Tuesday, October 29, 2013

On the March Against Health Reform



Some 1,500 doctors, nurses and medical students marched today against a proposed reform of Colombia's health system.

The contradiction is that nearly everybody agrees that Colombia's public health system is failing and that it does need reform. The question is how to reform it.

According to many observers, parts of the public health system are near bankruptcy. Patients complain that they are sometimes denied service. Some medicines are exorbitantly expensive. The Health Provider Businesses, known as EPSs, have received particular criticism.

The anti-riot police didn't have much to do.
In response, a government-backed bill now in Parliament would remake the whole system, creating a single fund, called Salud-Mia, to administer the whole system; set up a health plan named Mi-Plan to provide services and create 'Health Services Managers,' to accompany patients during their treatments.

To me, all this sounds like Big Government, for better or for worse.
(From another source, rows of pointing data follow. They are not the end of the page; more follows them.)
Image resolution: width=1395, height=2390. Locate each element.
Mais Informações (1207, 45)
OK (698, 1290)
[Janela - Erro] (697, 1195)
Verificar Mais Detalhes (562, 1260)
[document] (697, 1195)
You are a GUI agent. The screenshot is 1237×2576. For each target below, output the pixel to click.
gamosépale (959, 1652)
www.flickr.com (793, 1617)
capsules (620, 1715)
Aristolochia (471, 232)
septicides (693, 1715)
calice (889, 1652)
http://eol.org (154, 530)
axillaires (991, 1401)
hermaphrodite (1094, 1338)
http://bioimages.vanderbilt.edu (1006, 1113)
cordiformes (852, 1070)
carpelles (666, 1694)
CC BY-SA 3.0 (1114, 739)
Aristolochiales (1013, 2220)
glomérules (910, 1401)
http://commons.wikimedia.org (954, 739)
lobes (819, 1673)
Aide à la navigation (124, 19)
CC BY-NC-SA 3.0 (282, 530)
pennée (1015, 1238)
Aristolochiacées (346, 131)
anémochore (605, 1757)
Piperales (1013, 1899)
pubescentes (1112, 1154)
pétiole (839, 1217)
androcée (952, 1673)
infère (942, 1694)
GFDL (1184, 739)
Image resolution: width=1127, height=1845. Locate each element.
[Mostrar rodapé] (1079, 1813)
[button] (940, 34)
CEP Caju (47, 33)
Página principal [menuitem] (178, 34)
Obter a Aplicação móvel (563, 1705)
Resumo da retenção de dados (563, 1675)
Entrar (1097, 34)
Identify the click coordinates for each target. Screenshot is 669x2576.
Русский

So, it's ironic that many of today's protesters denounced what they termed 'turning health care into a business.'

I can't pretend to understand the pluses and minuses of this reform, except to say that reform of some kind is needed. I will say, however, that, with all of its faults, Colombia's public health system is far ahead of the of the United States.



A poster in a public park denounces the proposed reform.
Happy protesters on Ave. Septima. 

Anti-health reform propaganda also fights the sun. 



The Colombian Society for Anesthesiology and Reanimation (SCARE) bought a full-page ad in El Tiempo critiquing the reform law.